EXERCISE
Down to the last word, output the records below, skipping any images.

Saved data entries

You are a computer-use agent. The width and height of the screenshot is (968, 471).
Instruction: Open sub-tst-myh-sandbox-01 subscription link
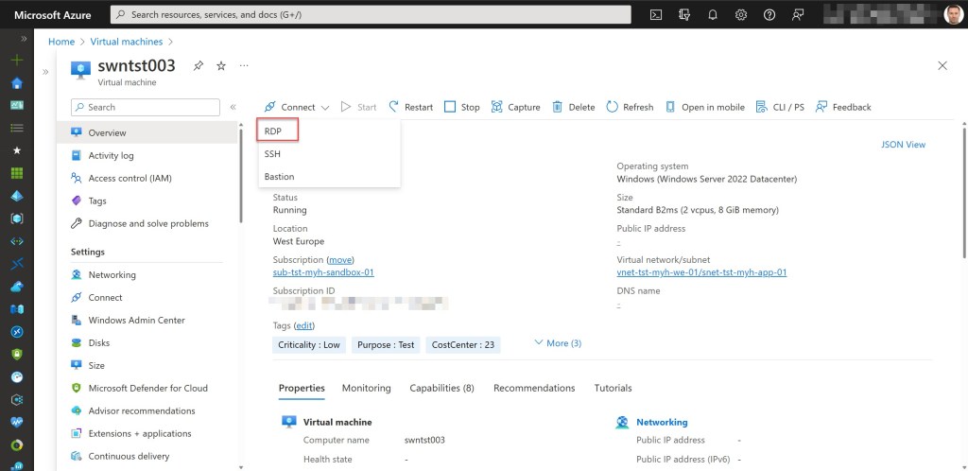(323, 272)
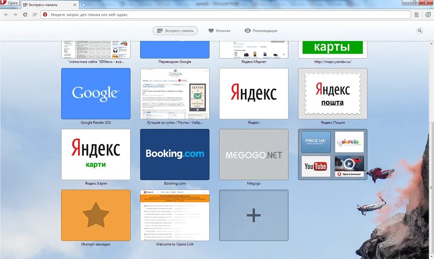Screen dimensions: 434x259
Task: Click the page reload icon
Action: pyautogui.click(x=26, y=14)
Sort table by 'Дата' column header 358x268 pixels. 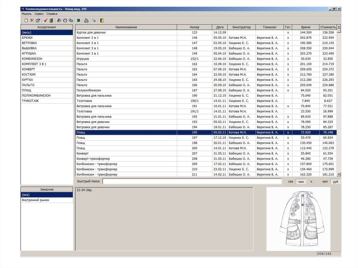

WRITTEN ANSWER
You are a computer-use agent. The width and height of the screenshot is (968, 471).
Instruction: Open sub-tst-myh-sandbox-01 subscription link
(323, 272)
Screen dimensions: 434x259
Task: Click the page reload icon
Action: pyautogui.click(x=26, y=14)
Sort table by 'Дата' column header 358x268 pixels. 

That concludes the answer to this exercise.